Guessing my steering arms (Went with axial aluminum) are to blame?
 
So everything came in and i was able to use my steel beef tubes.

I did create a little too much slop on one of the filed down ends. It still works, just more slop than i should have. Don't drink and grind kids

Also, i am not getting full steering (under power) to the right. I get full steer to the left though. I thought it was a weak or dying solar D772, so i swapped in a buddies HT-7954 (both at 7v) and same issue. If i pick the truck up, i get full steering lock both ways.

Guessing my steering arms (Went with axial aluminum) are to blame?

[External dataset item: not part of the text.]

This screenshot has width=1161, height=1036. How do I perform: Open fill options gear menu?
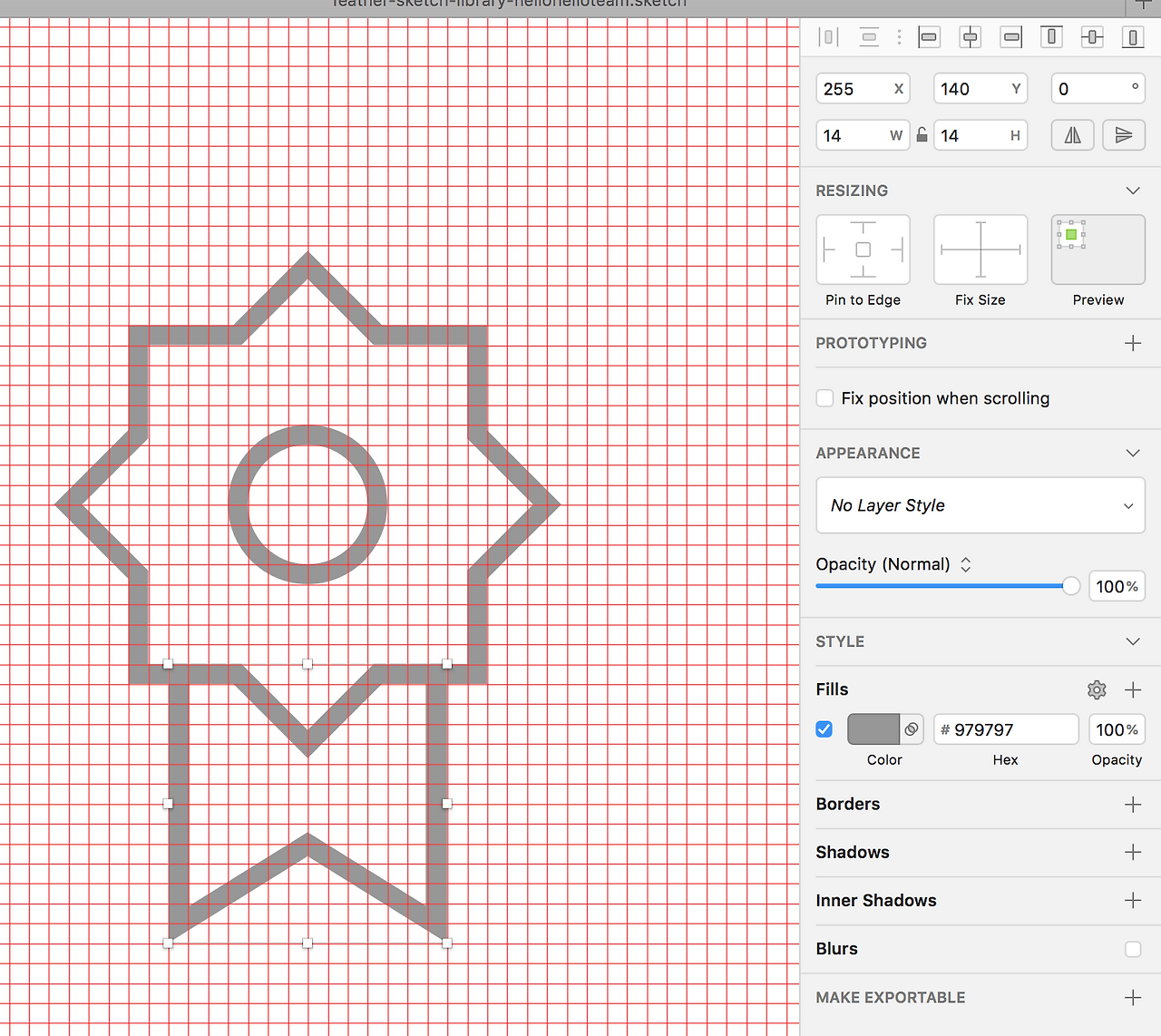tap(1097, 690)
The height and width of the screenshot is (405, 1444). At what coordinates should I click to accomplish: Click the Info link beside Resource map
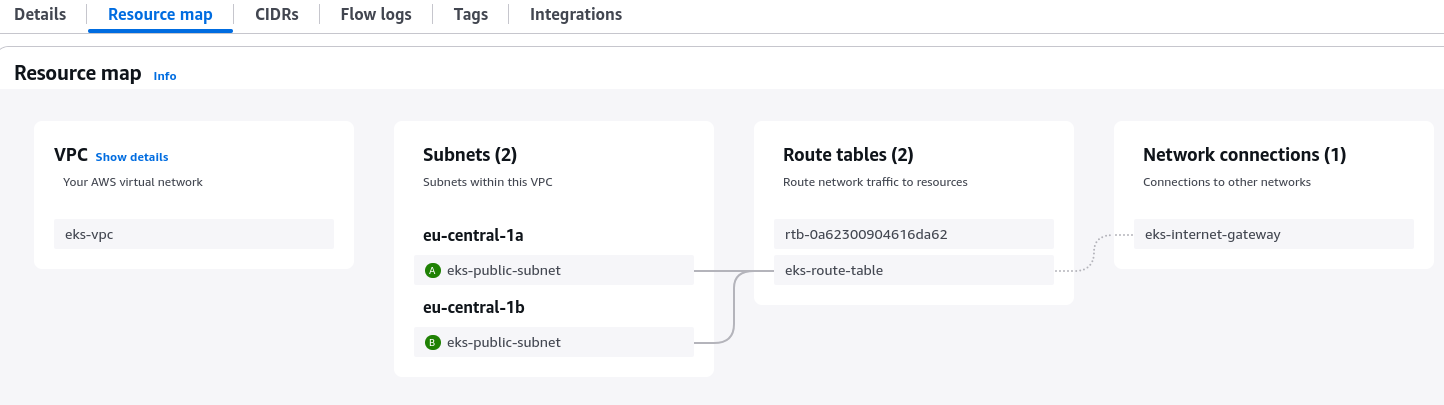165,76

Glad you got it done, I've been there on the grinding when late and tired or couple beers and oops. I try not to do that kind of rc work under those conditions....it can wait until tomorrow. :lmao:

As far as your steering, that is servo not strong enough. Set bec to max servo voltage, check for linkage binding and try again. Pic of said linkage?
 
Well when your wheels on the ground and you're not moving. Even with a super strong servo its not likely that you'll get full steering motion.

Its like trying to turn the wheel of a 1:1 with no power steering. When parked it takes some serious effort, but while in motion its smooth and considerably easier.

I have xr10 steering all with servos with more than 300oz of torque and I think only one rig (the lightest one) can get full turn when just sitting.